[Activity list]:
- 1) Using the comment thread on notification storage below, decide whether each statement agrees with it. Answer yes or no for each, and quote the exact words of the thread that decide it.
(a) Disabling notification preview in the operating system settings keeps notifications from being saved in the database.
(b) Most users leave default settings unchanged.
(c) The thread calls the resetting of privacy settings a regular occurrence with Firefox.
- 2) List every source that the comment thread on notification storage below suggests consulting to learn how to disable lock screen previews.

### Text provided ###

"However, it appears the defendant did not have that setting enabled, which, in turn, seemingly allowed the system to store the content in the database."
"[A]llowing the system to store the content in the database" where a third party, such as Apple or a government, can access it is the default
Only a small minority of users know about settings and how to change them. The vast majority of users do not change default settings. Apple knows this
“Only a small minority of users know about settings and how to change them. The vast majority of users do not change default settings.”
Even worse, whatever critical settings you may set as a sophisticated user will frequently be reset, or changed, or re-organized under different settings… And of course, set back to insecure defaults… With subsequent software updates.
This is a regular occurrence with Firefox and privacy settings.
Whatever the actual impetus is, we should act as if this is intentional.
If you care about security at all, you disable any previews on the lock screen. The lock screen is by definition visible to anyone without any authorization. Showing anything on it immediately destroys any secrecy. It must be obvious to anyone capable of elementary logic inference.
If you don't know how to disable it, you use your favorite search engine / LLM / knowledgeable relative to find out, and disable it.
But if you just didn't pay attention, "never thought about it", you don't care about security, and no amount of technical means would help, sorry.
> If you care about security at all, you disable any previews on the lock screen. The lock screen is by definition visible to anyone without any authorization. Showing anything on it immediately destroys any secrecy. It must be obvious to anyone capable of elementary logic inference.
With at least one combination of settings, it shows the message content only when the lockscreen has been unlocked, but not yet swiped away.
This is insidious indeed. Still I would suggest that any secret message, as it leaves the app that handles secrecy, ceases to be secret. This BTW also applies to copy-paste operations, screen readers, etc.
Disabling notification preview in the operating system settings doesn't prevent the issue, they're still saved in the database.
The only way they're not saved is to disable name/content in signal itself.
Maybe you're not as capable of elementary logical inference as you thought?
Disabling may be not sufficient (which is pretty insidious), but I still posit that enabling message preview is guaranteed secrecy loss.
But indeed, the idea that disabled notifications are still stored, and not directed to /dev/null immediately, cannot be inferred from just observing the behavior of the phone UI.
Imagine a parallel universe where stories about use of personal computers were written from a different perspective. For example,
"However, it appears Apple's system uses a default setting which, in turn, seemingly allowed it to store the defandant's content in Apple's database"
instead of
"However, it appears the defendant did not have that setting enabled which, in turn, seemingly allowed the system to stoire the content in the database"
In the later version, the defendant, namely his inaction in not changing a default setting, appears solely responsible for the outcome. And the actor that placed a copy of his incoming messages in a database that the actor created is referred to as "the system", not the corporation that wrote the system and sold the computer with this system pre-instaalled
> Only a small minority of users know about settings and how to change them.
I couldn't believe this so went to look up some data on this.
Holy FUCK that is bleak. There needs to be way more computer education, not just "how2type" classes.
Unfortunately, users don’t want to learn. They want the app to do what they want. Anything involving learning is likely to get an instant “screw this” reaction. Seen it firsthand many times, and always found it mystifying.
Maybe if you consider the idea, that other people might have different interests than you, you'll find it a bit less mystifying.
Mind reading the rules and leaving more substantive comments? Ideally ones with less “you”s.
Obviously the cause is different interests. Different interests can explain everything from a bad decision to going to sleep early. It says nothing useful.
If you don't know something is even possible, how do you know the application is working in the way you intend?

### Data section ###

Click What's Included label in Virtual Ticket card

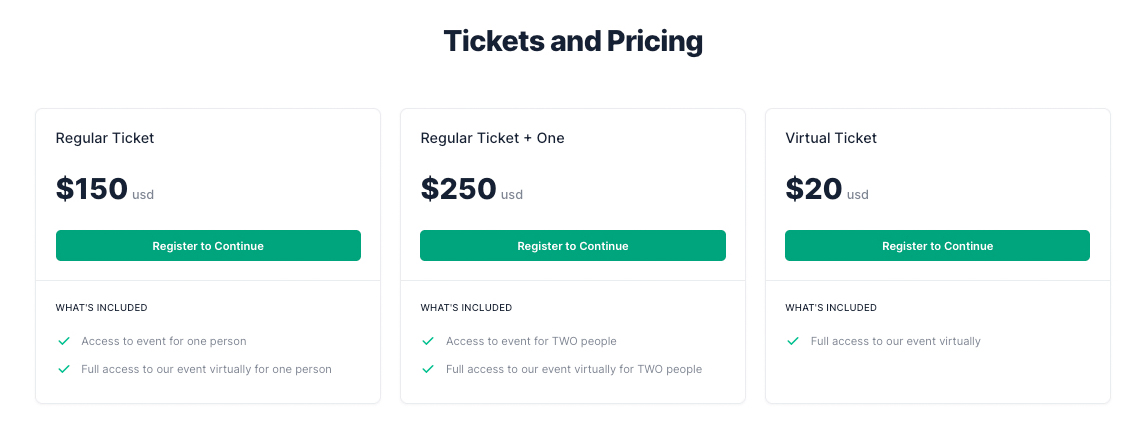click(x=831, y=308)
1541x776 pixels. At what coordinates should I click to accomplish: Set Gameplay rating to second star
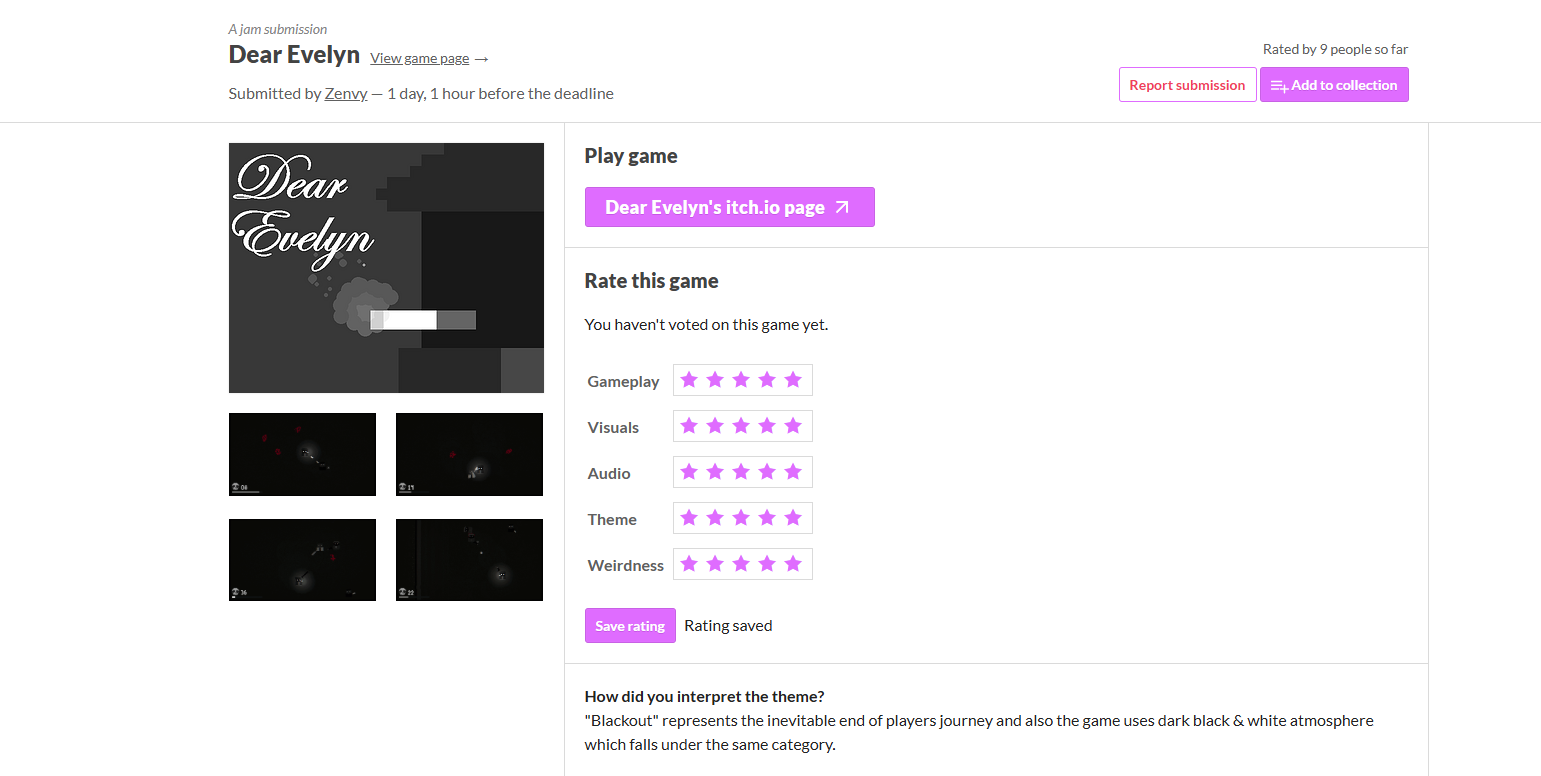(715, 380)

###

[Exercise results]:
- 1)
(a) No: "Disabling notification preview in the operating system settings doesn't prevent the issue, they're still saved in the database."
(b) Yes: "The vast majority of users do not change default settings."
(c) Yes: "This is a regular occurrence with Firefox and privacy settings."

- 2)
- Favorite search engine
- LLM
- Knowledgeable relative